▶ The problem: Keeping each line exactly as it is, output all of the records.

▶ Task input:

————————

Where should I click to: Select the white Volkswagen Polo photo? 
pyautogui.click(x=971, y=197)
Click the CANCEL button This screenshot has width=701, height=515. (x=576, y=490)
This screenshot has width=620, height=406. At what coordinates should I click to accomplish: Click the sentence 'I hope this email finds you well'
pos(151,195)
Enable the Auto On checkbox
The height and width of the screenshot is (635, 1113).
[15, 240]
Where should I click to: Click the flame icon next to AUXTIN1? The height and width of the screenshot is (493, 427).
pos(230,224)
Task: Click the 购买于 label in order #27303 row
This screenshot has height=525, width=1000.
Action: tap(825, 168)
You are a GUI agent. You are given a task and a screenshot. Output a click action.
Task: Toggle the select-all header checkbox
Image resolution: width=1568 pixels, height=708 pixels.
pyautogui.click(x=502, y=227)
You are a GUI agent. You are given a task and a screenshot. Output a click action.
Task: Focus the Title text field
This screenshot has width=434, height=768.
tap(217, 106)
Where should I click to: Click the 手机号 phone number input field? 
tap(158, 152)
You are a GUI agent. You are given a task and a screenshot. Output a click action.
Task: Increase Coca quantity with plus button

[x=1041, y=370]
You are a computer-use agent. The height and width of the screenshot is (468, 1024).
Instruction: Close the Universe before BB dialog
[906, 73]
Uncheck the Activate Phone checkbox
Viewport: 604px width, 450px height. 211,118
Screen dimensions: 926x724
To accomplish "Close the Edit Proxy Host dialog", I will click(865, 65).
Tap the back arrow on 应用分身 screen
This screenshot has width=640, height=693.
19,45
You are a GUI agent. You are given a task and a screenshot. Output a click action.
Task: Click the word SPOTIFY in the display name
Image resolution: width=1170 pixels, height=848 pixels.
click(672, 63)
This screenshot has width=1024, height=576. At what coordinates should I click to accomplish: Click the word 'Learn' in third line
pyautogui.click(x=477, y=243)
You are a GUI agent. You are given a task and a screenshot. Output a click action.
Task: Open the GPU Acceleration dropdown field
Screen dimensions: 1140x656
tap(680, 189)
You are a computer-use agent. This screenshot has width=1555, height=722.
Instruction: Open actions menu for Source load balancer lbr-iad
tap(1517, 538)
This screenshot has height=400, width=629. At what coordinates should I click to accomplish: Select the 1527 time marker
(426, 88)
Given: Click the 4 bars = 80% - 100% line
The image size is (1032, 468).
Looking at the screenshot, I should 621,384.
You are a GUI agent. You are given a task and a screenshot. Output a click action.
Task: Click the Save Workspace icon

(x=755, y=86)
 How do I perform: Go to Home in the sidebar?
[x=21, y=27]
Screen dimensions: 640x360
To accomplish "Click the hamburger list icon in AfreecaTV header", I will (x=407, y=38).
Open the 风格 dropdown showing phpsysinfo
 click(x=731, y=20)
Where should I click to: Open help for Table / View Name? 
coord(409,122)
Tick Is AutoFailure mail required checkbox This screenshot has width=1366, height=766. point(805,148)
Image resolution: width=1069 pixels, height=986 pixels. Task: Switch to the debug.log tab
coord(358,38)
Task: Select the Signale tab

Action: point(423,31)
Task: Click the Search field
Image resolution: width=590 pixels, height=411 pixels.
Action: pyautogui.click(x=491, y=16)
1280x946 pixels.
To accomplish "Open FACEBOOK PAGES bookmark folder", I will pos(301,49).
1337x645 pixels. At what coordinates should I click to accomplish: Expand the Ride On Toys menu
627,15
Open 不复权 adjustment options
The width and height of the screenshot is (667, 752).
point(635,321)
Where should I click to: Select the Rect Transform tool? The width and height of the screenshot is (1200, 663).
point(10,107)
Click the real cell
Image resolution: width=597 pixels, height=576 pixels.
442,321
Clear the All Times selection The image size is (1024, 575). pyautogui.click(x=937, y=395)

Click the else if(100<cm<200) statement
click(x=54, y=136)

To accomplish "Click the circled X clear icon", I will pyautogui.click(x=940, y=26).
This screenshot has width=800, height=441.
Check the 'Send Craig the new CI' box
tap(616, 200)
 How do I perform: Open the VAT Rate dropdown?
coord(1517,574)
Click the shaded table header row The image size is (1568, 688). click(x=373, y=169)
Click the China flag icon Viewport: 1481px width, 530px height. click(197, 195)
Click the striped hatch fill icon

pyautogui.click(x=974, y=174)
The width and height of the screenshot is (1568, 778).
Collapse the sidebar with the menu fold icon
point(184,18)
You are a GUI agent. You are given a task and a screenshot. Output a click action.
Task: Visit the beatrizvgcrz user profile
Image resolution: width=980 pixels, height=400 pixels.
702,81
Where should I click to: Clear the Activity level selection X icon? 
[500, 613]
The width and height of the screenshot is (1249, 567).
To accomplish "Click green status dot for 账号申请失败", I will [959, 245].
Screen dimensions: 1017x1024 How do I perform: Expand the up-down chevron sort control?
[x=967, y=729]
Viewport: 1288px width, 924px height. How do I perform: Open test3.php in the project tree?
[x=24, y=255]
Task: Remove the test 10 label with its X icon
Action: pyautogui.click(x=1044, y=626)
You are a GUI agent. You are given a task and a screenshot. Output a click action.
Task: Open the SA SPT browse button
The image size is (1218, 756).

————————

▶ Answer below:
Where should I click to: Select the white Volkswagen Polo photo? 
pyautogui.click(x=971, y=197)
Click the CANCEL button This screenshot has width=701, height=515. (x=576, y=490)
This screenshot has width=620, height=406. At what coordinates should I click to accomplish: Click the sentence 'I hope this email finds you well'
pos(151,195)
Enable the Auto On checkbox
The height and width of the screenshot is (635, 1113).
[15, 240]
Where should I click to: Click the flame icon next to AUXTIN1? The height and width of the screenshot is (493, 427).
pos(230,224)
Task: Click the 购买于 label in order #27303 row
This screenshot has height=525, width=1000.
Action: tap(825, 168)
You are a GUI agent. You are given a task and a screenshot. Output a click action.
Task: Toggle the select-all header checkbox
Image resolution: width=1568 pixels, height=708 pixels.
pyautogui.click(x=502, y=227)
You are a GUI agent. You are given a task and a screenshot. Output a click action.
Task: Focus the Title text field
This screenshot has width=434, height=768.
tap(217, 106)
Where should I click to: Click the 手机号 phone number input field? 
tap(158, 152)
You are a GUI agent. You are given a task and a screenshot. Output a click action.
Task: Increase Coca quantity with plus button

[x=1041, y=370]
You are a computer-use agent. The height and width of the screenshot is (468, 1024).
Instruction: Close the Universe before BB dialog
[906, 73]
Uncheck the Activate Phone checkbox
Viewport: 604px width, 450px height. 211,118
Screen dimensions: 926x724
To accomplish "Close the Edit Proxy Host dialog", I will click(865, 65).
Tap the back arrow on 应用分身 screen
This screenshot has width=640, height=693.
19,45
You are a GUI agent. You are given a task and a screenshot. Output a click action.
Task: Click the word SPOTIFY in the display name
Image resolution: width=1170 pixels, height=848 pixels.
click(672, 63)
This screenshot has width=1024, height=576. At what coordinates should I click to accomplish: Click the word 'Learn' in third line
pyautogui.click(x=477, y=243)
You are a GUI agent. You are given a task and a screenshot. Output a click action.
Task: Open the GPU Acceleration dropdown field
Screen dimensions: 1140x656
tap(680, 189)
You are a computer-use agent. This screenshot has width=1555, height=722.
Instruction: Open actions menu for Source load balancer lbr-iad
tap(1517, 538)
This screenshot has height=400, width=629. At what coordinates should I click to accomplish: Select the 1527 time marker
(426, 88)
Given: Click the 4 bars = 80% - 100% line
The image size is (1032, 468).
Looking at the screenshot, I should 621,384.
You are a GUI agent. You are given a task and a screenshot. Output a click action.
Task: Click the Save Workspace icon

(x=755, y=86)
 How do I perform: Go to Home in the sidebar?
[x=21, y=27]
Screen dimensions: 640x360
To accomplish "Click the hamburger list icon in AfreecaTV header", I will (x=407, y=38).
Open the 风格 dropdown showing phpsysinfo
 click(x=731, y=20)
Where should I click to: Open help for Table / View Name? 
coord(409,122)
Tick Is AutoFailure mail required checkbox This screenshot has width=1366, height=766. point(805,148)
Image resolution: width=1069 pixels, height=986 pixels. Task: Switch to the debug.log tab
coord(358,38)
Task: Select the Signale tab

Action: point(423,31)
Task: Click the Search field
Image resolution: width=590 pixels, height=411 pixels.
Action: pyautogui.click(x=491, y=16)
1280x946 pixels.
To accomplish "Open FACEBOOK PAGES bookmark folder", I will pos(301,49).
1337x645 pixels. At what coordinates should I click to accomplish: Expand the Ride On Toys menu
627,15
Open 不复权 adjustment options
The width and height of the screenshot is (667, 752).
point(635,321)
Where should I click to: Select the Rect Transform tool? The width and height of the screenshot is (1200, 663).
point(10,107)
Click the real cell
Image resolution: width=597 pixels, height=576 pixels.
442,321
Clear the All Times selection The image size is (1024, 575). pyautogui.click(x=937, y=395)

Click the else if(100<cm<200) statement
click(x=54, y=136)

To accomplish "Click the circled X clear icon", I will pyautogui.click(x=940, y=26).
This screenshot has width=800, height=441.
Check the 'Send Craig the new CI' box
tap(616, 200)
 How do I perform: Open the VAT Rate dropdown?
coord(1517,574)
Click the shaded table header row The image size is (1568, 688). click(x=373, y=169)
Click the China flag icon Viewport: 1481px width, 530px height. click(197, 195)
Click the striped hatch fill icon

pyautogui.click(x=974, y=174)
The width and height of the screenshot is (1568, 778).
Collapse the sidebar with the menu fold icon
point(184,18)
You are a GUI agent. You are given a task and a screenshot. Output a click action.
Task: Visit the beatrizvgcrz user profile
Image resolution: width=980 pixels, height=400 pixels.
702,81
Where should I click to: Clear the Activity level selection X icon? 
[500, 613]
The width and height of the screenshot is (1249, 567).
To accomplish "Click green status dot for 账号申请失败", I will [959, 245].
Screen dimensions: 1017x1024 How do I perform: Expand the up-down chevron sort control?
[x=967, y=729]
Viewport: 1288px width, 924px height. How do I perform: Open test3.php in the project tree?
[x=24, y=255]
Task: Remove the test 10 label with its X icon
Action: pyautogui.click(x=1044, y=626)
You are a GUI agent. You are given a task and a screenshot. Output a click action.
Task: Open the SA SPT browse button
The image size is (1218, 756).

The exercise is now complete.